Personally I don't think recording to a phone is good. If you do, you need to have a really bright room with a window or a flood light or something. The audio quality will be awful because for the phone to be close enough to hear you speaking, your amp will be far far too loud and it will end up compressed by the software on your phone or on youtube (or both). The result is that you're talking, then the first note you play is super loud and quickly squished, and then every tone example after that until you start talking again sounds like crap because of the compression.
I'm a little stuck on trying to do everything analog, but I'm not too fussed with comparisons so I try a few different mic arrangements here and there. I would like to do more comparisons in the future but I just don't have the kind of time to dedicate to this hobby.

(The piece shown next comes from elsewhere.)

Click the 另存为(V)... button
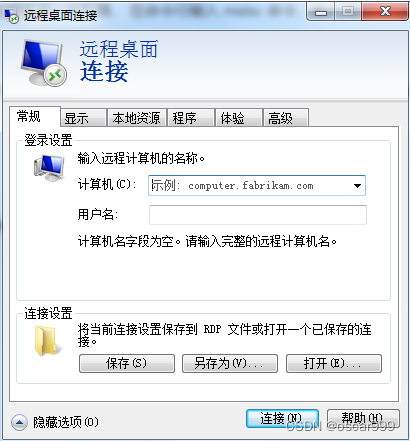Screen dimensions: 410x441 [x=230, y=363]
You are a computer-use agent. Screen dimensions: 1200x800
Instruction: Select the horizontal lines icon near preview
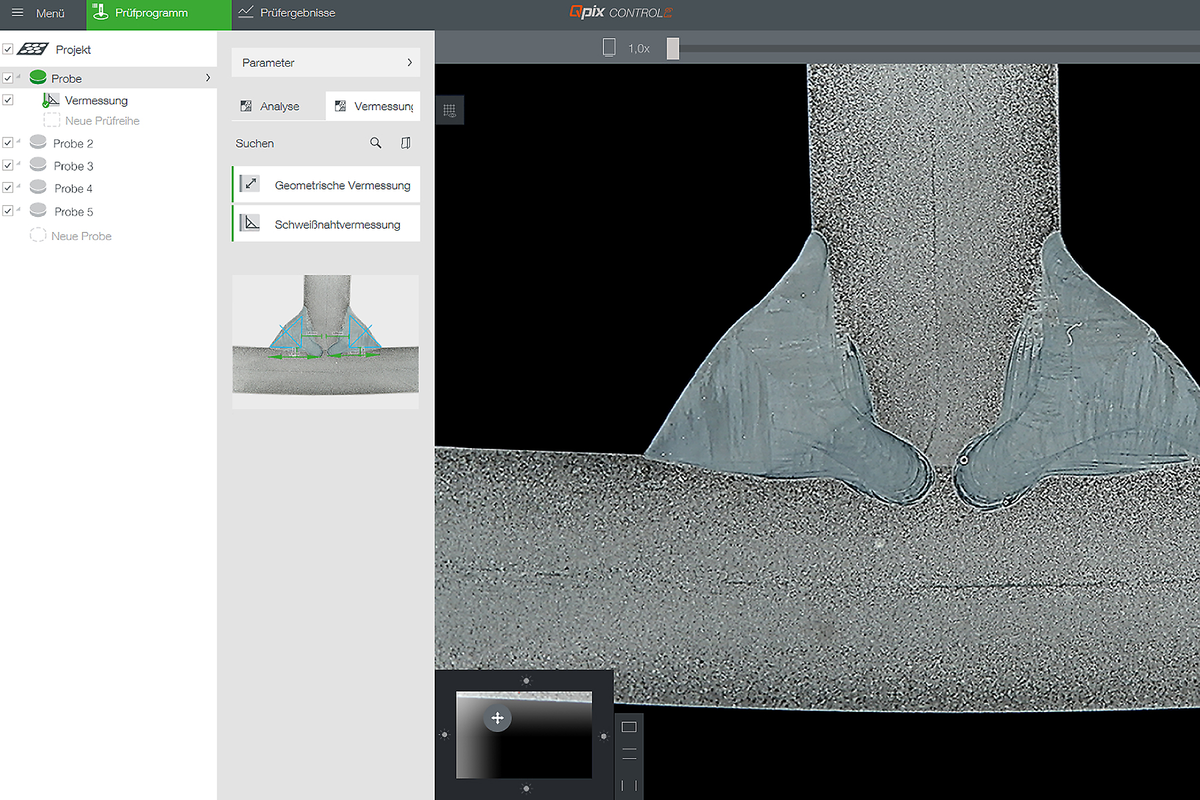(x=629, y=755)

If I were you though, I would buy a loadbox, a lapel microphone, and a used camera like a Panasonic G7 or similar. Record your voice through the lapel mic on the recording app on your phone (ex. voice memos on iphone), record your guitar through the loadbox - if you are demoing an amp, use the amp and show the settings, if you are showing a guitar, take a few b-roll shots of the guitar or talk while you move the camera around at what you want to show, if you are showing your playing, set the camera up on a table or tripod and either talk to the camera or point the camera at the fretboard. Then combine the audio and mute the parts you don't want - this is what I do at least - I use the audio from the actual camera to line up the waveform of my talking mic and my guitar mics, then I mute the camera audio. Then I just delete sections of the audio that I don't want doubled (ex. I delete the talking mic parts where I'm playing the guitar, that way you only get the guitar audio straight from the IR/cab).

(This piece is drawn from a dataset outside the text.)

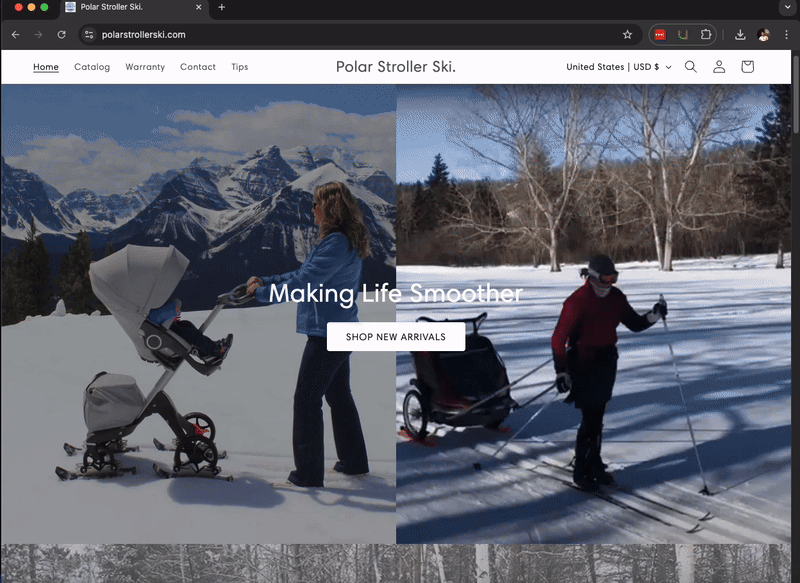Image resolution: width=800 pixels, height=583 pixels.
Task: View the shopping cart icon
Action: 747,66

I know that's a lot of work, but if you want it to look good, separating things and taking quality recordings and then combining the best parts is what you need to do. A lot of these tiktok/instagram/facebook videos people upload are "pretending" to just be a phone recording but they actually have a whole process for this. Even stuff that looks like little gimmicks or stupid cuts/zooms/effects are all done in post. My videos are much longer but for example if I upload a 45 minute video, it took me an hour of prep work setting up mics, cameras etc, and probably 8 hours or so editing/layering/tracking in Premiere. And my videos don't even really look that good. I think people seriously underestimate the amount of time it takes to do right.

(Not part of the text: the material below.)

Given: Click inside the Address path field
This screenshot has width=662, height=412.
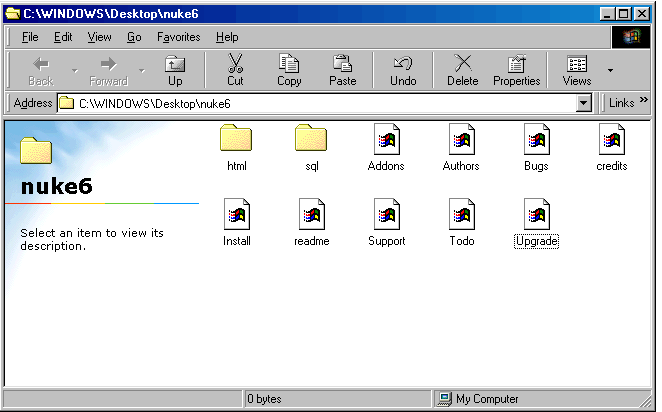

The other alternative is to buy some kind of interface and combine all of your channels and use something to input that audio to your phone. For example, I have a Focusrite 18i20, I could have a couple of mics plugged in and send all of that out through the line out to a headphone jack adapter on my iphone, and control what you hear (my voice, or guitar after effects) by flipping switches on the Focusrite. That's probably what I'd do to streamline things if all I cared about was 30 second tiktok clips.